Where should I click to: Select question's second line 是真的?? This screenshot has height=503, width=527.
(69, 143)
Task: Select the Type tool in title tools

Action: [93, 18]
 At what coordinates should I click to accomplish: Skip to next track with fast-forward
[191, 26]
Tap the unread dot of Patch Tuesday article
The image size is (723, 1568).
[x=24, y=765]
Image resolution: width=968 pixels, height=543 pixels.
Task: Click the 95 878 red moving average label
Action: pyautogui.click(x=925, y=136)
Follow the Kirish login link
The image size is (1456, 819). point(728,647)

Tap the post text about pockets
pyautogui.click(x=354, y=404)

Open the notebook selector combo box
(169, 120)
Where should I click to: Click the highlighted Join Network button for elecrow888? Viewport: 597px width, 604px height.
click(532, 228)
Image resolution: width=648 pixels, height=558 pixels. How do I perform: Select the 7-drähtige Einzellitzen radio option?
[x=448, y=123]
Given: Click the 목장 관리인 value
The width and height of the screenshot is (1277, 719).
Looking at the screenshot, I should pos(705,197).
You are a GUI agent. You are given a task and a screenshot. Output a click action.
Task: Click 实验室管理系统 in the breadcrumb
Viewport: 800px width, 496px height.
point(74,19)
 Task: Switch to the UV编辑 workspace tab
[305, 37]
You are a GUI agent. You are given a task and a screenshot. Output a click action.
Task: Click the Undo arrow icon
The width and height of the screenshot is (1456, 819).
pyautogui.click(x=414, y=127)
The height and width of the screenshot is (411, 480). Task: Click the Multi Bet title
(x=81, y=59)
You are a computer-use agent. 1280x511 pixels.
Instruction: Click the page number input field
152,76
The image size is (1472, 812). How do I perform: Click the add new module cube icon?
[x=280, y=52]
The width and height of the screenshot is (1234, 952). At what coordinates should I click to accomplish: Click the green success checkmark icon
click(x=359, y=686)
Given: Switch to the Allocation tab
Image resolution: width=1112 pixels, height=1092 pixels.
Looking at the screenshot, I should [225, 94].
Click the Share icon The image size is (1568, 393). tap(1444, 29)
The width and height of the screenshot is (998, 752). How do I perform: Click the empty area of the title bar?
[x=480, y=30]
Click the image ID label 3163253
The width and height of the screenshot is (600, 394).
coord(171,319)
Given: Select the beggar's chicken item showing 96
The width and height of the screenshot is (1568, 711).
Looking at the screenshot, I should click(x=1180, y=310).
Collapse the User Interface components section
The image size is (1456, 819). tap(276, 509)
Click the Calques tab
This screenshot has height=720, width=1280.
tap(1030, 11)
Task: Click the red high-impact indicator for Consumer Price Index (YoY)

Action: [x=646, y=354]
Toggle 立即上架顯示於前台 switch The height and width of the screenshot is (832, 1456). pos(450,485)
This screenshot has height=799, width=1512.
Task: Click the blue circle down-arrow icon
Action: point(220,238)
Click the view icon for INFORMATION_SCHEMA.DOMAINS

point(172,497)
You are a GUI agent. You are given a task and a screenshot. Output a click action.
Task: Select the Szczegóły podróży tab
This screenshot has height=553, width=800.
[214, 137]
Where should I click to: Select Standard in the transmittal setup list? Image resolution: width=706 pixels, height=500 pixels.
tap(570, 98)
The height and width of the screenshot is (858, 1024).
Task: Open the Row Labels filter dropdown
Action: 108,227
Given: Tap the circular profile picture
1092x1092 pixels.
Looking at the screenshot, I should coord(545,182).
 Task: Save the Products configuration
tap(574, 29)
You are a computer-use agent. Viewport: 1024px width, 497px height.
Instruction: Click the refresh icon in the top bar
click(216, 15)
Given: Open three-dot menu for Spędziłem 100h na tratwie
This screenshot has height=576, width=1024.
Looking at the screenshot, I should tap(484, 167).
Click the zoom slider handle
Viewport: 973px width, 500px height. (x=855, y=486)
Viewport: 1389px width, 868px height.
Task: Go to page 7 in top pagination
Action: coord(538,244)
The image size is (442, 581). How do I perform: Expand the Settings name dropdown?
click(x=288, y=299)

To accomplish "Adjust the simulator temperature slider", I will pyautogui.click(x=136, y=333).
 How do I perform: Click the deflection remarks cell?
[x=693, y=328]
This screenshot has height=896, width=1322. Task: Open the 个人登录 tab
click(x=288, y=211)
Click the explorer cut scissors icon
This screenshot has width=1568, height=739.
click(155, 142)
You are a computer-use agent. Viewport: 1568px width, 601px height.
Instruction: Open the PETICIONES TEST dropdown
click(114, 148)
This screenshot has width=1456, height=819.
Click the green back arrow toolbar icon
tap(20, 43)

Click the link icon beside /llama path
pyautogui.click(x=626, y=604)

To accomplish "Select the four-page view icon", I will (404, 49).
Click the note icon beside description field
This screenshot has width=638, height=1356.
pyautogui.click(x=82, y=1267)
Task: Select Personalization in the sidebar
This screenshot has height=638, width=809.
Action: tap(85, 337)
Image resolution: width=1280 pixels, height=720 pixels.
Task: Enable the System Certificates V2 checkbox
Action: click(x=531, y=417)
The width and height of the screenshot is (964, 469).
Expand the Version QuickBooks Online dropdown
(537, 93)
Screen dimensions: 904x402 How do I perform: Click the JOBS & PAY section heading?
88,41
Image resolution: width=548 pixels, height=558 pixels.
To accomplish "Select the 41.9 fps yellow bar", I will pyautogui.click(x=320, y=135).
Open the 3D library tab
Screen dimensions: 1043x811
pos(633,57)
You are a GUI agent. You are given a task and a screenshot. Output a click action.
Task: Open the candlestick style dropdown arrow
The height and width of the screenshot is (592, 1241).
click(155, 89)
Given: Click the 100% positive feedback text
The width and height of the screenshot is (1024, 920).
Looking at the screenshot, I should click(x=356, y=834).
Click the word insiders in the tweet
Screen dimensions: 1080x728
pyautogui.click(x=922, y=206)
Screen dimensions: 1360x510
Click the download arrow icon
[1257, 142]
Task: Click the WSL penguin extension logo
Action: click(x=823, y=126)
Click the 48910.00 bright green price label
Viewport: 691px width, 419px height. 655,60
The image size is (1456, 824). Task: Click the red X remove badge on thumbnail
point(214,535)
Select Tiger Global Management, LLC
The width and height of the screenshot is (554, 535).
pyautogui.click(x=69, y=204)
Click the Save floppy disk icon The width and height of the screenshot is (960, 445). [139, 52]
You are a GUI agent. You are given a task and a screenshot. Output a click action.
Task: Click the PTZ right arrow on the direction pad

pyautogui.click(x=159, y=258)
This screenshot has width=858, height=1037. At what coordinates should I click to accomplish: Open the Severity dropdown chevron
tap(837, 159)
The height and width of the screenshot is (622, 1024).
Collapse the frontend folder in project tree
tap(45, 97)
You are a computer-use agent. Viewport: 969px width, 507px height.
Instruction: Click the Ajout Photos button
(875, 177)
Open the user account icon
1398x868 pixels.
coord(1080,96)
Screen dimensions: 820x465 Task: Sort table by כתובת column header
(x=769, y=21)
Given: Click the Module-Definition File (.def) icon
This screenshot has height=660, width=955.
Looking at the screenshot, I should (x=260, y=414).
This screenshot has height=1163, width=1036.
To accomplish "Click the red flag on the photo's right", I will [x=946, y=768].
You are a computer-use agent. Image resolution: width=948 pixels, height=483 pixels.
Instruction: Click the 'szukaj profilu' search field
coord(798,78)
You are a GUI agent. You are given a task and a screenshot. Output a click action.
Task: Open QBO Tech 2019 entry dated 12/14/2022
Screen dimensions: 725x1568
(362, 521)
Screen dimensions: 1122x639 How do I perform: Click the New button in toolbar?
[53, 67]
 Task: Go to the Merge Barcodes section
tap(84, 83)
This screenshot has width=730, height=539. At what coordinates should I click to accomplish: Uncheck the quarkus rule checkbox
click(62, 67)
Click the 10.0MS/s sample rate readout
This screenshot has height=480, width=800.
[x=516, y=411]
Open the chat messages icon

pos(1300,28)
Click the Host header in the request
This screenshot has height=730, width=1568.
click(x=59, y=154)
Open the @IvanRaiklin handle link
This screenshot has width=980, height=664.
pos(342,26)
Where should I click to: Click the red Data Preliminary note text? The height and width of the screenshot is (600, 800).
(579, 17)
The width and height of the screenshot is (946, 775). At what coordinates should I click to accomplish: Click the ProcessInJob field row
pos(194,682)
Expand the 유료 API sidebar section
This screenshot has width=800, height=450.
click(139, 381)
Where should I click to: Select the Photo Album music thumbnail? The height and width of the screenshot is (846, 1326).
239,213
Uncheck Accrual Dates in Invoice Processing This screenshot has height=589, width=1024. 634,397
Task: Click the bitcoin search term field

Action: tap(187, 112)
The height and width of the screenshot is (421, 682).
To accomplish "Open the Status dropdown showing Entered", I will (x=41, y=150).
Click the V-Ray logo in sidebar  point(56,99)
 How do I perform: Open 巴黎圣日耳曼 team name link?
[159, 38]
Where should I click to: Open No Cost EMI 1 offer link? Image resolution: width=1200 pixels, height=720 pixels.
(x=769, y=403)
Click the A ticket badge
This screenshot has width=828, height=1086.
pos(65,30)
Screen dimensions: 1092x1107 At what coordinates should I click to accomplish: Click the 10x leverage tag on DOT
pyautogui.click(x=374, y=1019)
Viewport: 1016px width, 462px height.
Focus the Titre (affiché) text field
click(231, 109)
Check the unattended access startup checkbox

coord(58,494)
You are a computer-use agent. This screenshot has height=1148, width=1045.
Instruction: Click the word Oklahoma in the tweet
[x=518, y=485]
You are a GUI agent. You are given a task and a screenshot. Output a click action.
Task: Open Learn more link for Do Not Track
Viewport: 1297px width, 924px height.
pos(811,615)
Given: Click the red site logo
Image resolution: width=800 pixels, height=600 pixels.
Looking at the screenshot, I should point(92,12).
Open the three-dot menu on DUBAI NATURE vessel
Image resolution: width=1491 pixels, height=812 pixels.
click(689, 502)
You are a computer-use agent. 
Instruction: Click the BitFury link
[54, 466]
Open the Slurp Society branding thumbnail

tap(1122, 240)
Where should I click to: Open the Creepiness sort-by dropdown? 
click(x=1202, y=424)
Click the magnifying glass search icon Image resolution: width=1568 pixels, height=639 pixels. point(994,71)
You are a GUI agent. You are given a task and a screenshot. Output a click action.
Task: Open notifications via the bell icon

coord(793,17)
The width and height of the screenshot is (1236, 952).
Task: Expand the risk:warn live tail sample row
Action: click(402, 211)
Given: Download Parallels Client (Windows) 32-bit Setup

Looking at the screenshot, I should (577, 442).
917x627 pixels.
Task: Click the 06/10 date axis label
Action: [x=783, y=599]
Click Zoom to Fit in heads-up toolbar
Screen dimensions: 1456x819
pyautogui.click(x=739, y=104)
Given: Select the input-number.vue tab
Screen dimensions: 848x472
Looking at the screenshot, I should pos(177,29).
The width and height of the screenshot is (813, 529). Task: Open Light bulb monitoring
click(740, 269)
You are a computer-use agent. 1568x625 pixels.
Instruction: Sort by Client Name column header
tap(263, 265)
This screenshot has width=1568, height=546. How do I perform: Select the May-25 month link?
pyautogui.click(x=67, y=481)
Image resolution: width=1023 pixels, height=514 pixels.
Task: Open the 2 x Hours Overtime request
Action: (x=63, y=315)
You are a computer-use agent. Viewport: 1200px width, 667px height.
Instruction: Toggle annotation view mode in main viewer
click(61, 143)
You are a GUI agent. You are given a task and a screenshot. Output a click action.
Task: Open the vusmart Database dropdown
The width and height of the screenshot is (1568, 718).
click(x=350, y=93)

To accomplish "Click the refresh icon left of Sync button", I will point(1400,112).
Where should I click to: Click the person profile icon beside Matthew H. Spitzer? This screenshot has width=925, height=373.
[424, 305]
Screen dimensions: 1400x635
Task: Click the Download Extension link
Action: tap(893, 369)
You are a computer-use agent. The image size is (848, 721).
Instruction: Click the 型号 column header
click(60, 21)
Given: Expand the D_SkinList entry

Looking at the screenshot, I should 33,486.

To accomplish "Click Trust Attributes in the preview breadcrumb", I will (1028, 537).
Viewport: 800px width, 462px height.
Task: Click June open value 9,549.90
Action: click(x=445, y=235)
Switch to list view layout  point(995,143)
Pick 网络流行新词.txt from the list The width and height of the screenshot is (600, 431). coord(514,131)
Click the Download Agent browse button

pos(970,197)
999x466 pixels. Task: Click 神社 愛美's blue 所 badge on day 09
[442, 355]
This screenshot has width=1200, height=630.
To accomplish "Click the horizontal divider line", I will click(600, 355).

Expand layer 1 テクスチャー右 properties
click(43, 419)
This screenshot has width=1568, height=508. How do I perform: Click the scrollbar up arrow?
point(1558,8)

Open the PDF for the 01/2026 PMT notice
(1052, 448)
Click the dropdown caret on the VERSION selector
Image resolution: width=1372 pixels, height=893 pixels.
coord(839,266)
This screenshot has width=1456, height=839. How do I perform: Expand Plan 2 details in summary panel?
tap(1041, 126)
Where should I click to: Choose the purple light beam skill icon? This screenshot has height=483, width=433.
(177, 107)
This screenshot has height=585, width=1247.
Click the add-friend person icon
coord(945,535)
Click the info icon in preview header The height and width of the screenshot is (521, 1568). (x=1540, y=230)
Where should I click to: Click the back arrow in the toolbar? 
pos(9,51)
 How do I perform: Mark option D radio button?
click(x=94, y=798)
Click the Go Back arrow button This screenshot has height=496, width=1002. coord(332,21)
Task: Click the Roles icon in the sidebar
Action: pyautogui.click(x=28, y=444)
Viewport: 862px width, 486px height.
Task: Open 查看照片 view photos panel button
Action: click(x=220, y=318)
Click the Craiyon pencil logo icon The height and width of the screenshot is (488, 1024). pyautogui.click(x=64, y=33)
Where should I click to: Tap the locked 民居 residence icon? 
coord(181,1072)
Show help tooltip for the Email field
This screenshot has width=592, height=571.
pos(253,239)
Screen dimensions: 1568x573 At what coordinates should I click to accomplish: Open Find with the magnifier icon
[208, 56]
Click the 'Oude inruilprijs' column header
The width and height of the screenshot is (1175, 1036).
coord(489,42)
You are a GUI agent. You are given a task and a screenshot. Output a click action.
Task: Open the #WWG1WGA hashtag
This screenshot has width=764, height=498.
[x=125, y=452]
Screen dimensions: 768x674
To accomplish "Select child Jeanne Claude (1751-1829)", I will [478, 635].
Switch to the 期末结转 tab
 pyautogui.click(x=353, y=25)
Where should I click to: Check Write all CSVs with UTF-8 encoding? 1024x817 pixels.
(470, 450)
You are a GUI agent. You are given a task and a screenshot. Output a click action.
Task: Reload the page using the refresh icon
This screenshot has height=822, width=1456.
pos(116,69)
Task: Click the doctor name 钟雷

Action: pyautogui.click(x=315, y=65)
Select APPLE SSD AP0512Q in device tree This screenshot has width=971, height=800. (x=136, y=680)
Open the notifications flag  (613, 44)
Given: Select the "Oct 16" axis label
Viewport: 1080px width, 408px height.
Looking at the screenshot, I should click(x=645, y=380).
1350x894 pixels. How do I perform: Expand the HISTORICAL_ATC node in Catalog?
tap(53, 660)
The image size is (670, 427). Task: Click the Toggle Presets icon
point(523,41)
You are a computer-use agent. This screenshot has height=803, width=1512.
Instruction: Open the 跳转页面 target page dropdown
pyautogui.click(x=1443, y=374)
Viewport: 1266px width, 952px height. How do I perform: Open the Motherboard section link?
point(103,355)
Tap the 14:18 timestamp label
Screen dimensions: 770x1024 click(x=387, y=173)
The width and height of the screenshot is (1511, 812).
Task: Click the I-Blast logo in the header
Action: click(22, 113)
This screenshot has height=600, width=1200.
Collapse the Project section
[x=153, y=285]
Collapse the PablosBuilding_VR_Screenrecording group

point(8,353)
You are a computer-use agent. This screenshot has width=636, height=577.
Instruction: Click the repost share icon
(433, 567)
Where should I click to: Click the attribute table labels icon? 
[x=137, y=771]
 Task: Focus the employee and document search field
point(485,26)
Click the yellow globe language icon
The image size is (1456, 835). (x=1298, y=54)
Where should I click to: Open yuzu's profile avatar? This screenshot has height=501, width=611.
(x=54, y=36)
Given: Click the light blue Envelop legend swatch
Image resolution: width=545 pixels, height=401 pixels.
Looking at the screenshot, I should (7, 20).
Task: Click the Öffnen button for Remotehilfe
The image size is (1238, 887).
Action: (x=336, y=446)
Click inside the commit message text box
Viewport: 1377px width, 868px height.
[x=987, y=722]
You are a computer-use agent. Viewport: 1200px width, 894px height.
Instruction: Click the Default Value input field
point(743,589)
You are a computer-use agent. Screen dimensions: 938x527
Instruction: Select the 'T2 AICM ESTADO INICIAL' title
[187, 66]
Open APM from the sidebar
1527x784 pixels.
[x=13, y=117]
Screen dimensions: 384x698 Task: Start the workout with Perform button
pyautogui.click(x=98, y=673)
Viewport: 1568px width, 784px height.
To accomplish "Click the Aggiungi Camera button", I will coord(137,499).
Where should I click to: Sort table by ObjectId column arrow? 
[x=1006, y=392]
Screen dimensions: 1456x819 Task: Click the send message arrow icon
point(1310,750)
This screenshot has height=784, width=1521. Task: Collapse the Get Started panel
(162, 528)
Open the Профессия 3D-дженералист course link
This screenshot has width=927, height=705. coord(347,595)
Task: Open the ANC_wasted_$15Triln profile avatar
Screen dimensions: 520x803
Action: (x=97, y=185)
----
Can you give the material again from the line with "This screenshot has height=896, width=1322." to the line with "pyautogui.click(x=82, y=1267)", changing "back arrow" to "return arrow" and leaving everything else unchanged?

This screenshot has height=896, width=1322. Task: Open the 个人登录 tab
click(x=288, y=211)
Click the explorer cut scissors icon
This screenshot has width=1568, height=739.
click(155, 142)
You are a computer-use agent. Viewport: 1568px width, 601px height.
Instruction: Open the PETICIONES TEST dropdown
click(114, 148)
This screenshot has width=1456, height=819.
Click the green return arrow toolbar icon
tap(20, 43)

Click the link icon beside /llama path
pyautogui.click(x=626, y=604)

To accomplish "Select the four-page view icon", I will (404, 49).
Click the note icon beside description field
This screenshot has width=638, height=1356.
pyautogui.click(x=82, y=1267)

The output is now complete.